## What you are asked to do
Down to the last line, restate the records word for word, but not the pictures.

## Task material
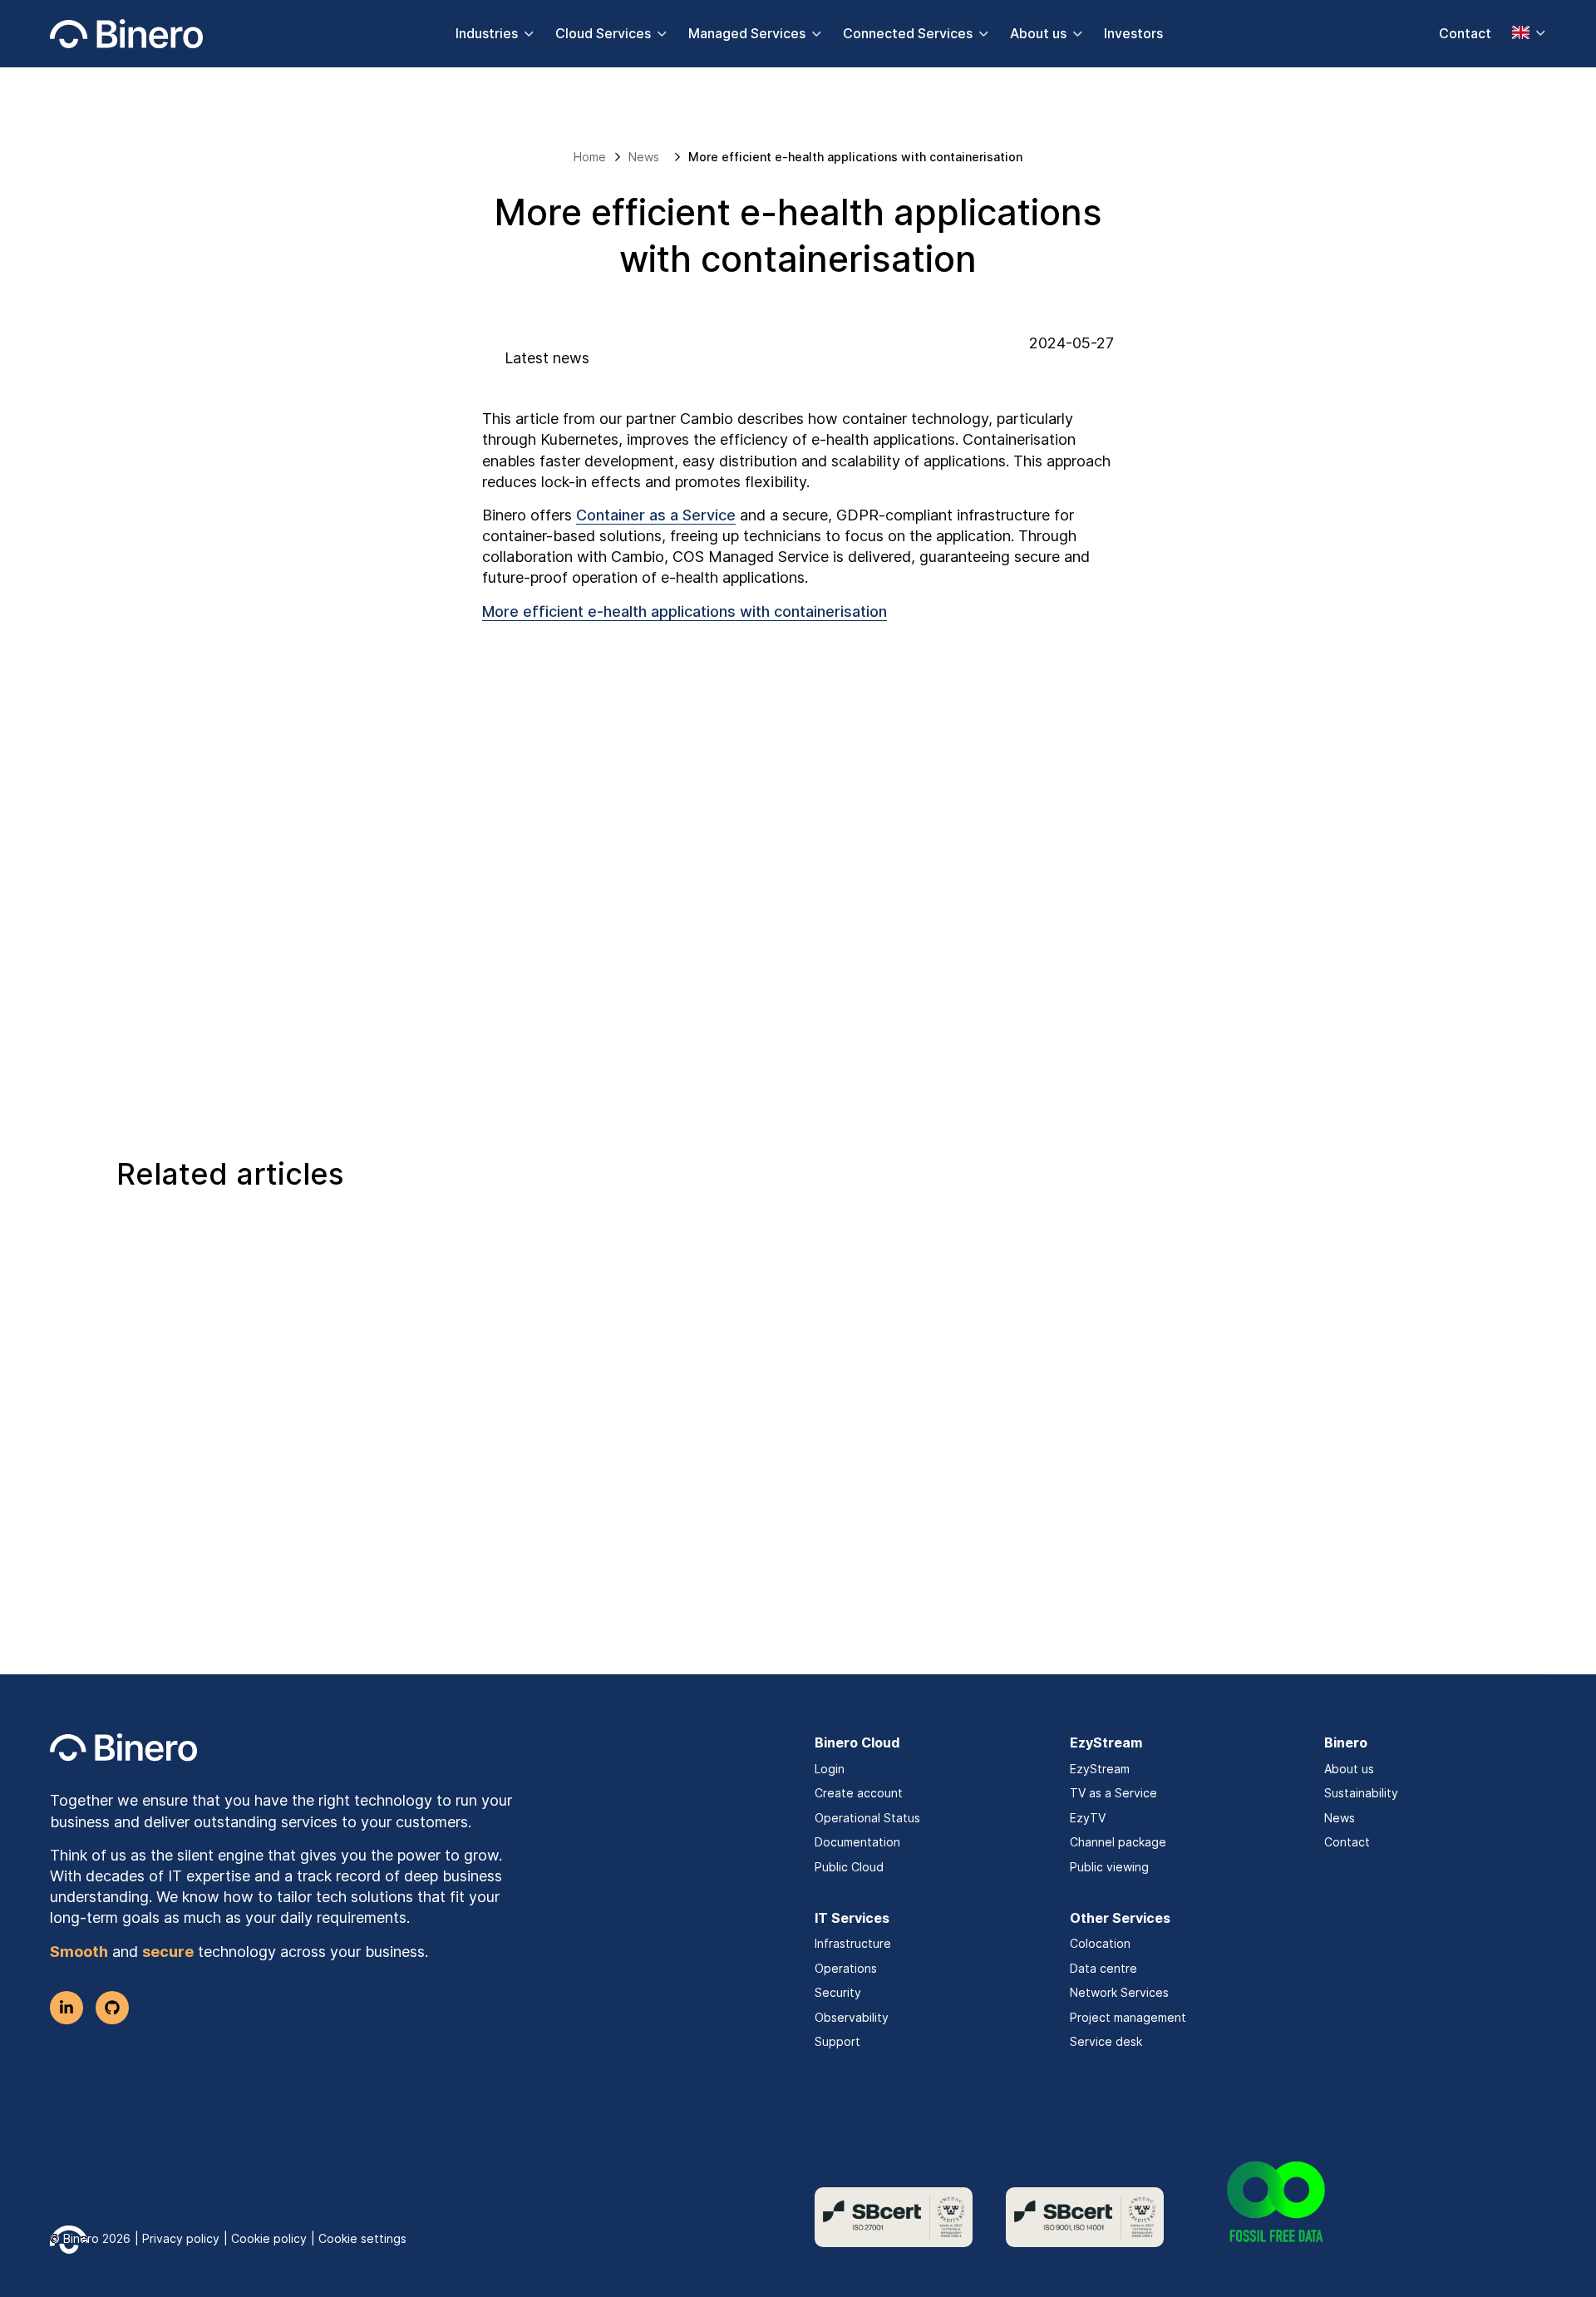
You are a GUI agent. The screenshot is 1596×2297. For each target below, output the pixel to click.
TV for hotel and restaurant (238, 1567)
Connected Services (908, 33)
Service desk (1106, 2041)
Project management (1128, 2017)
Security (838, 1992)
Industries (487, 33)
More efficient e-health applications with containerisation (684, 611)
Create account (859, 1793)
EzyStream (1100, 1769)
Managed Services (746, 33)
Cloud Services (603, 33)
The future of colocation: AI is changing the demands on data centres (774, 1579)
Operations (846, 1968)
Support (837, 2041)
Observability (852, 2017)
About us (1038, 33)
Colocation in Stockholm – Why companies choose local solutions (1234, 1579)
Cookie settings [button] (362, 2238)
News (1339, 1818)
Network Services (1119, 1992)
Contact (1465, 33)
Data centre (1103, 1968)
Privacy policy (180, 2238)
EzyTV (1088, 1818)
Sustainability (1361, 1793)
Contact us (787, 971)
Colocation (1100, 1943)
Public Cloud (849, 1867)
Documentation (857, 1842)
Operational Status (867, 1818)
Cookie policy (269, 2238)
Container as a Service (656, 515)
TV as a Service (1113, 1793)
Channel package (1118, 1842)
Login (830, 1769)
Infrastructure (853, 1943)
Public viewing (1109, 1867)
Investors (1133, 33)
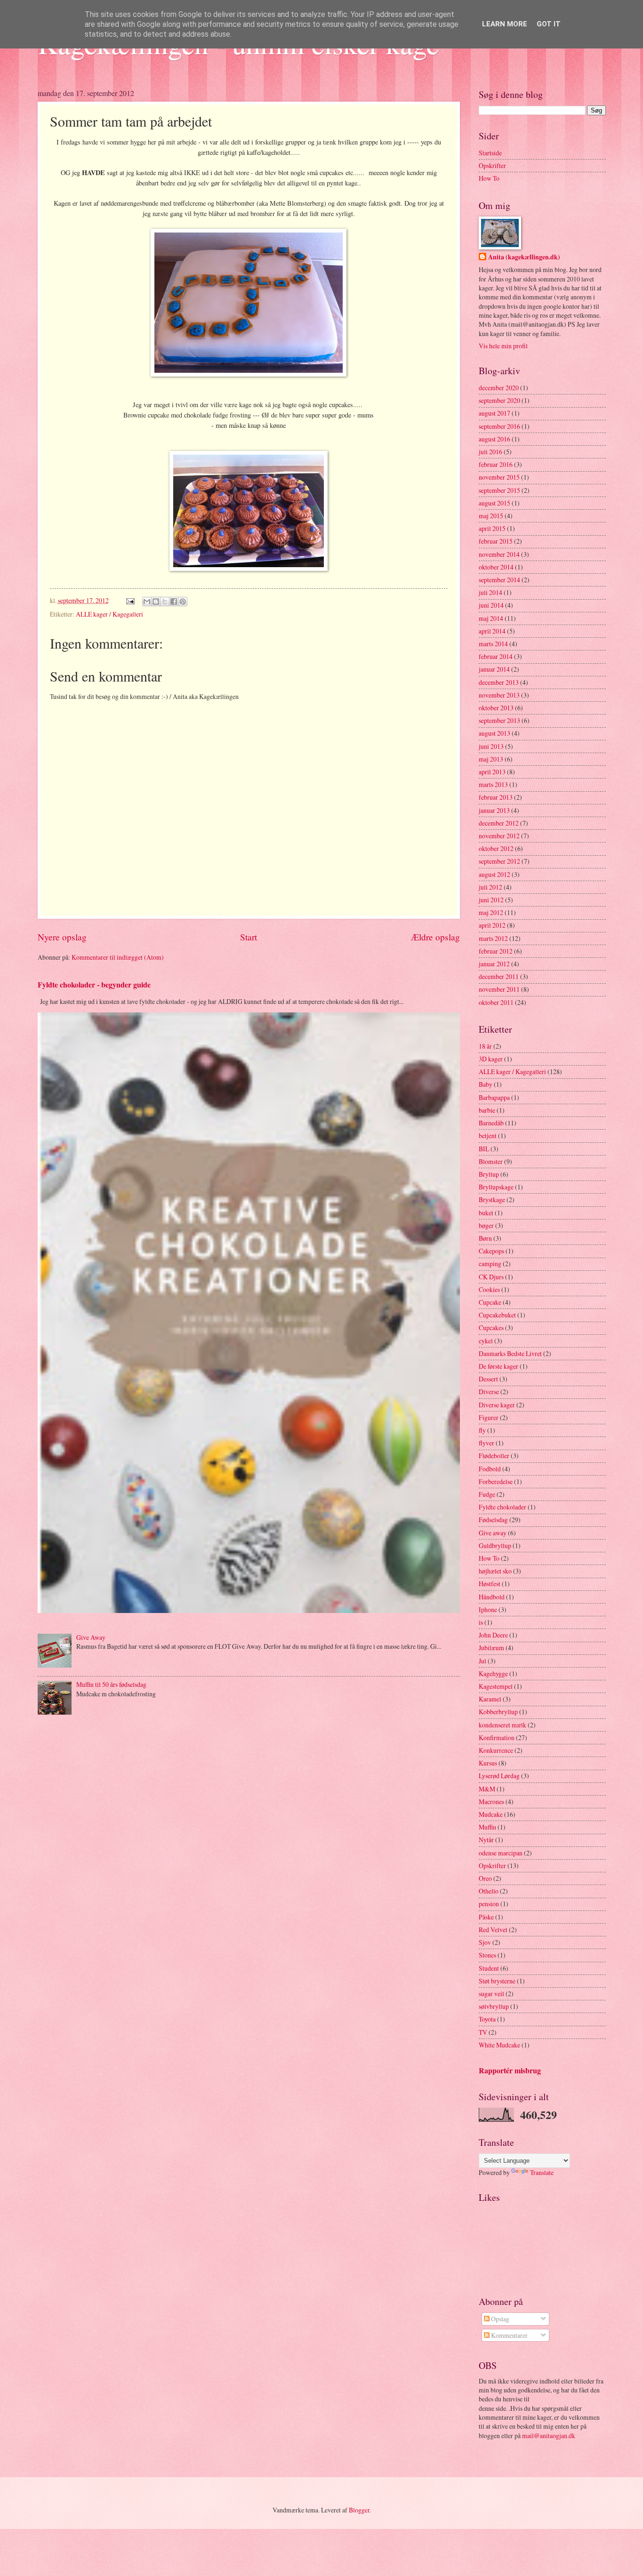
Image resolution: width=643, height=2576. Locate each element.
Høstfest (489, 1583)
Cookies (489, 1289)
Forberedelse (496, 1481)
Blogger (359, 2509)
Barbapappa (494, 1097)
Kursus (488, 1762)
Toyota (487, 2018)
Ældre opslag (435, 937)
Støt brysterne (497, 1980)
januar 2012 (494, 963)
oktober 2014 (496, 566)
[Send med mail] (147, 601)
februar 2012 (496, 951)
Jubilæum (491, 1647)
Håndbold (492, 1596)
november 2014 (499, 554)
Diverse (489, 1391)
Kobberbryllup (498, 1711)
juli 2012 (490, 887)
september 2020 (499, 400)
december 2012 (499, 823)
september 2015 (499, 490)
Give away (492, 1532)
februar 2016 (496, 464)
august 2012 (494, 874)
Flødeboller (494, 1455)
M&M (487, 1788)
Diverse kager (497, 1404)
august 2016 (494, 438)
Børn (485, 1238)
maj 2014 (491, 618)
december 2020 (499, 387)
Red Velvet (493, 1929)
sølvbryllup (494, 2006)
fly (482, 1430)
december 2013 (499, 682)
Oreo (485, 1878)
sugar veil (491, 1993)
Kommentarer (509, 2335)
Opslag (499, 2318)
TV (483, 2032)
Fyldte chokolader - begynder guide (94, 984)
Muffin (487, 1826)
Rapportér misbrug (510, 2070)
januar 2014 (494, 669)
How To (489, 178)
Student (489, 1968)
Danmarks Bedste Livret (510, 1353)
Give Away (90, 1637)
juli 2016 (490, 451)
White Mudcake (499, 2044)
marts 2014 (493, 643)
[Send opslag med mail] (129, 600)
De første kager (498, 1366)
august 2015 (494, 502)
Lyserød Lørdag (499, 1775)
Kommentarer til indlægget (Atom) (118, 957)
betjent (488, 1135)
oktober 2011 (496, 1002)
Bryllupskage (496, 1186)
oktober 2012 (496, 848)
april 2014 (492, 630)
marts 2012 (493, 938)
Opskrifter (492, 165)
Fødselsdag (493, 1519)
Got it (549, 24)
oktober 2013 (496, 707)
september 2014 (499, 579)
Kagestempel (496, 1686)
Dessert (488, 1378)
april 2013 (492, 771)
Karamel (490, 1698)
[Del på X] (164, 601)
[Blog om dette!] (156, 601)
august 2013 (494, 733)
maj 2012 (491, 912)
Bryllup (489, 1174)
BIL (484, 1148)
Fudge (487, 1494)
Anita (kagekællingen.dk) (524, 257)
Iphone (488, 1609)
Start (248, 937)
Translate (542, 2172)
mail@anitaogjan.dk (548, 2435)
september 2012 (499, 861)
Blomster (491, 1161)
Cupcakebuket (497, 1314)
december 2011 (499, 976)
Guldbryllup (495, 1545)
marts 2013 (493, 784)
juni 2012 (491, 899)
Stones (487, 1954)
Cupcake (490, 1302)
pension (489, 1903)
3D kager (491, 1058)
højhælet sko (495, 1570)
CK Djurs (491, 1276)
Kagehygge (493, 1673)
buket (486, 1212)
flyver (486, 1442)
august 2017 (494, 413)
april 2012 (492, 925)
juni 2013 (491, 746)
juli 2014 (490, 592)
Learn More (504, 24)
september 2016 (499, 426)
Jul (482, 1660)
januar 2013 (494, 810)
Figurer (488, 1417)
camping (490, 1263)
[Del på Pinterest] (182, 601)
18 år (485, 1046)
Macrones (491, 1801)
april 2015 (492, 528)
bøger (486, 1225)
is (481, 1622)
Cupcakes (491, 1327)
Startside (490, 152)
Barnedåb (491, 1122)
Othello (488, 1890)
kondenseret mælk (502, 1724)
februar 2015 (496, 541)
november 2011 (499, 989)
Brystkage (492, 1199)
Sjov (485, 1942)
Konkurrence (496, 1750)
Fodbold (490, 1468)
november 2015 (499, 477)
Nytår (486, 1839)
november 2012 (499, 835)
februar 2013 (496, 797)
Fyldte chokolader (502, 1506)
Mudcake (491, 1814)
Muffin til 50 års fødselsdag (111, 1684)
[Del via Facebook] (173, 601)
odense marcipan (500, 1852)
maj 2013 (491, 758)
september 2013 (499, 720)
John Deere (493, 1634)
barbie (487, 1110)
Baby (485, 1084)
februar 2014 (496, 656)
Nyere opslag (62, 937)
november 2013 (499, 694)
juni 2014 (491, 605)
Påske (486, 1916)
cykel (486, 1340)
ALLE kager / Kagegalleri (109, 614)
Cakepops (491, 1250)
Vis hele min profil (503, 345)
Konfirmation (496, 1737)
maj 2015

## Finished exercise
You are a GUI agent. The screenshot is 1596×2297. For each target below, output the pixel to click.
TV for hotel and restaurant (238, 1567)
Connected Services (908, 33)
Service desk (1106, 2041)
Project management (1128, 2017)
Security (838, 1992)
Industries (487, 33)
More efficient e-health applications with containerisation (684, 611)
Create account (859, 1793)
EzyStream (1100, 1769)
Managed Services (746, 33)
Cloud Services (603, 33)
The future of colocation: AI is changing the demands on data centres (774, 1579)
Operations (846, 1968)
Support (837, 2041)
Observability (852, 2017)
About us (1038, 33)
Colocation in Stockholm – Why companies choose local solutions (1234, 1579)
Cookie settings [button] (362, 2238)
News (1339, 1818)
Network Services (1119, 1992)
Contact (1465, 33)
Data centre (1103, 1968)
Privacy policy (180, 2238)
EzyTV (1088, 1818)
Sustainability (1361, 1793)
Contact us (787, 971)
Colocation (1100, 1943)
Public Cloud (849, 1867)
Documentation (857, 1842)
Operational Status (867, 1818)
Cookie policy (269, 2238)
Container as a Service (656, 515)
TV as a Service (1113, 1793)
Channel package (1118, 1842)
Login (830, 1769)
Infrastructure (853, 1943)
Public viewing (1109, 1867)
Investors (1133, 33)
Image resolution: width=643, height=2576. Locate each element.
Høstfest (489, 1583)
Cookies (489, 1289)
Forberedelse (496, 1481)
Blogger (359, 2509)
Barbapappa (494, 1097)
Kursus (488, 1762)
Toyota (487, 2018)
Ældre opslag (435, 937)
Støt brysterne (497, 1980)
januar 2012 (494, 963)
oktober 2014 (496, 566)
[Send med mail] (147, 601)
februar 2012 (496, 951)
Jubilæum (491, 1647)
Håndbold (492, 1596)
november 2014 (499, 554)
Diverse (489, 1391)
Kobberbryllup (498, 1711)
juli 2012 (490, 887)
september 2020 (499, 400)
december 2012 (499, 823)
september 2015 (499, 490)
Give away (492, 1532)
februar 2016 (496, 464)
august 2012 (494, 874)
Flødeboller (494, 1455)
M&M (487, 1788)
Diverse kager (497, 1404)
august 2016 (494, 438)
Børn (485, 1238)
maj 2014 (491, 618)
december 2020 (499, 387)
Red Velvet (493, 1929)
sølvbryllup (494, 2006)
fly (482, 1430)
december 2013 (499, 682)
Oreo (485, 1878)
sugar veil (491, 1993)
Kommentarer (509, 2335)
Opslag (499, 2318)
TV (483, 2032)
Fyldte chokolader - begynder guide (94, 984)
Muffin (487, 1826)
Rapportér misbrug (510, 2070)
januar 2014 (494, 669)
How To (489, 178)
Student (489, 1968)
Danmarks Bedste Livret (510, 1353)
Give Away (90, 1637)
juli 2016 (490, 451)
White Mudcake (499, 2044)
marts 2014 (493, 643)
[Send opslag med mail] (129, 600)
De første kager (498, 1366)
august 2015 (494, 502)
Lyserød Lørdag (499, 1775)
Kommentarer til indlægget (Atom) (118, 957)
betjent (488, 1135)
oktober 2011 (496, 1002)
Bryllupskage (496, 1186)
oktober 2012 (496, 848)
april 2014 (492, 630)
marts 2012 (493, 938)
Opskrifter (492, 165)
Fødselsdag (493, 1519)
Got it (549, 24)
oktober 2013 (496, 707)
september 2014 (499, 579)
Kagestempel (496, 1686)
Dessert (488, 1378)
april 2013 (492, 771)
Karamel (490, 1698)
[Del på X] (164, 601)
[Blog om dette!] (156, 601)
august 2013 (494, 733)
maj 2012 (491, 912)
Bryllup (489, 1174)
BIL (484, 1148)
Fudge (487, 1494)
Anita (kagekællingen.dk) (524, 257)
Iphone (488, 1609)
Start (248, 937)
Translate (542, 2172)
mail@anitaogjan.dk (548, 2435)
september 2012 (499, 861)
Blomster (491, 1161)
Cupcakebuket (497, 1314)
december 2011 (499, 976)
Guldbryllup (495, 1545)
marts 2013 (493, 784)
juni 2012 (491, 899)
Stones (487, 1954)
Cupcake (490, 1302)
pension (489, 1903)
3D kager (491, 1058)
højhælet sko (495, 1570)
CK Djurs (491, 1276)
Kagehygge (493, 1673)
buket (486, 1212)
flyver (486, 1442)
august 2017 (494, 413)
april 2012 (492, 925)
juni 2013 (491, 746)
juli 2014 (490, 592)
Learn More (504, 24)
september 2016 (499, 426)
Jul (482, 1660)
januar 2013 (494, 810)
Figurer (488, 1417)
camping (490, 1263)
[Del på Pinterest] (182, 601)
18 år (485, 1046)
Macrones (491, 1801)
april 2015 (492, 528)
bøger (486, 1225)
is (481, 1622)
Cupcakes (491, 1327)
Startside (490, 152)
Barnedåb (491, 1122)
Othello (488, 1890)
kondenseret mælk (502, 1724)
februar 2015 (496, 541)
november 2011 (499, 989)
Brystkage (492, 1199)
Sjov (485, 1942)
Konkurrence (496, 1750)
Fodbold (490, 1468)
november 2015 (499, 477)
Nytår (486, 1839)
november 2012 (499, 835)
februar 2013 (496, 797)
Fyldte chokolader (502, 1506)
Mudcake (491, 1814)
Muffin til 50 års fødselsdag (111, 1684)
[Del via Facebook] (173, 601)
odense marcipan (500, 1852)
maj 2013 (491, 758)
september 2013 (499, 720)
John Deere (493, 1634)
barbie (487, 1110)
Baby (485, 1084)
februar 2014 (496, 656)
Nyere opslag (62, 937)
november 2013 (499, 694)
juni 2014 (491, 605)
Påske (486, 1916)
cykel (486, 1340)
ALLE kager / Kagegalleri (109, 614)
Cakepops (491, 1250)
Vis hele min profil (503, 345)
Konfirmation (496, 1737)
maj 2015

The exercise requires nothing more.